10 Example 11 further increased the content of functional materials in the functional anode coating compared to example 1, while significantly reducing the binder content. This variation results in a decrease in the adhesion properties of the coating, adversely affecting the cycling performance of the cell, particularly in a decrease in cycling capacity retention and an increase in thickness expansion, but still at a superior level compared to the prior art.

11 Example 12 reduced the content of functional material compared to example 1, resulting in a reduced effect on uniform lithium ion flow, while also significantly reducing young's modulus. These variations also adversely affect the cycling performance of the cells, resulting in reduced cycling performance, but still at a superior level compared to the prior art.

12 Comparative example 1 was not coated with the functional anode coating, and lithium was more severely eluted, so that both the cycle capacity retention rate and the expansion were significantly deteriorated.

In summary, by arranging the functional anode coating according to the embodiment of the invention, the risk of lithium precipitation is remarkably reduced, and the cycle stability of the battery is remarkably improved. In addition, the composition ratio, the content adjustment and the thickness change of the coating can have certain influence on the composition of the protective layer, the lithium ion conductivity, the mechanical strength and the overall electrochemical performance (including energy density and cycling stability) of the battery cell.
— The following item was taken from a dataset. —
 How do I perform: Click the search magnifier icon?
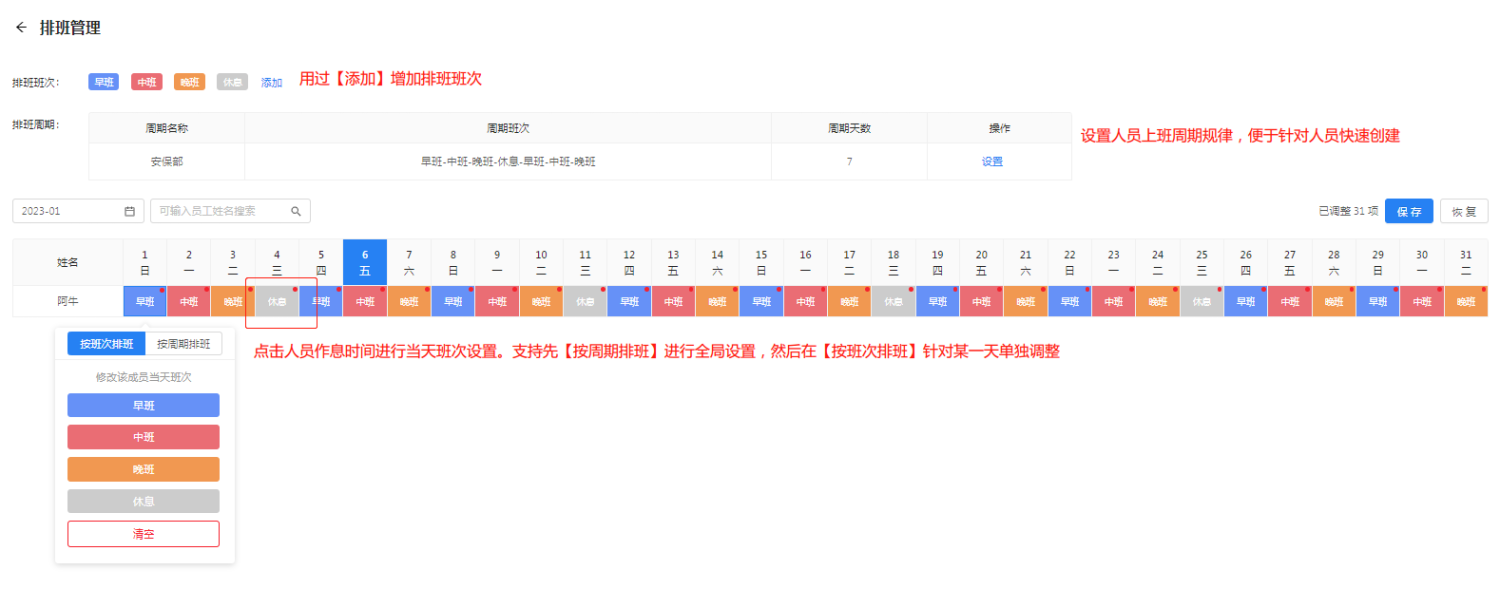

The embodiments of the present invention have been described in detail, but the present invention is not limited to the above embodiments, and various changes can be made within the knowledge of those skilled in the art without departing from the spirit of the present invention.

Claims (10)

1. The anode plate comprises a current collector and an anode material layer formed on the surface of the current collector, wherein an anode coating is arranged on the anode material layer in the direction away from the current collector, and the anode plate is characterized in that the anode coating comprises transition metal inorganic matters.

2. The anode electrode sheet according to claim 1, wherein the transition metal inorganic comprises a transition metal nitride and a transition metal fluoride, preferably the transition metal nitride comprises at least one of MoN, tiN, or CuN, and/or the transition metal fluoride comprises at least one of CuF ₂、FeF₃ or AgF.

3. The anode sheet of claim 2, wherein the anode coating further comprises a binder, preferably the binder comprises at least one of PVDF, SBR, CMC, PAA, PAN or PTFE.

4. The anode sheet according to claim 3, wherein the anode coating layer comprises a transition metal nitride, a transition metal fluoride and a binder, wherein the total mass of the transition metal nitride, the transition metal fluoride and the binder is m, the ratio of the weight of the transition metal nitride to m is W1, the ratio of the weight of the transition metal fluoride to m is W2, the ratio of the weight of the binder to m is W3, W1+W2+W3=100%, and 40% or less of W1/(W1+W2), preferably, W1, W2 satisfies the following relation of 40% or less of W1/(W1+W2) or less of 70%.

5. The anode sheet according to claim 4, wherein the ionic conductivity of the anode coating is N and the Young' S modulus of the functional coating is M, wherein M= (-55 x W1/(W1+W2) +65) x (W1+W2), N= (5.9997 x 10 ^-3*W1/(W1+W2)+3*10^-7) x (W1+W2), preferably N.gtoreq.0.0023S/cm, M.gtoreq.25.9 Gpa.

6. The anode sheet according to claim 4, wherein W2/W1 is 3/7.ltoreq.6/4 and/or W3 is in a value range of 0.2.ltoreq.W3.ltoreq.10%.

7. The anode sheet according to any one of claims 1 to 6, wherein the positive coating has a thickness T μm, and the positive coating has a thickness satisfying the following relation of 0.05.ltoreq.T.ltoreq.1.5, preferably 0.1.ltoreq.T.ltoreq.1, more preferably 0.005 (W1+W2). Ltoreq.T.ltoreq.W3.

8. The anode sheet according to claim 1, wherein the anode material layer contains an anode active material including at least one of SiC composite graphite material, si/C composite material, siO/C composite material.

9. A secondary battery comprising the anode sheet according to any one of claims 1 to 8.

10. A powered device comprising the secondary battery of claim 9.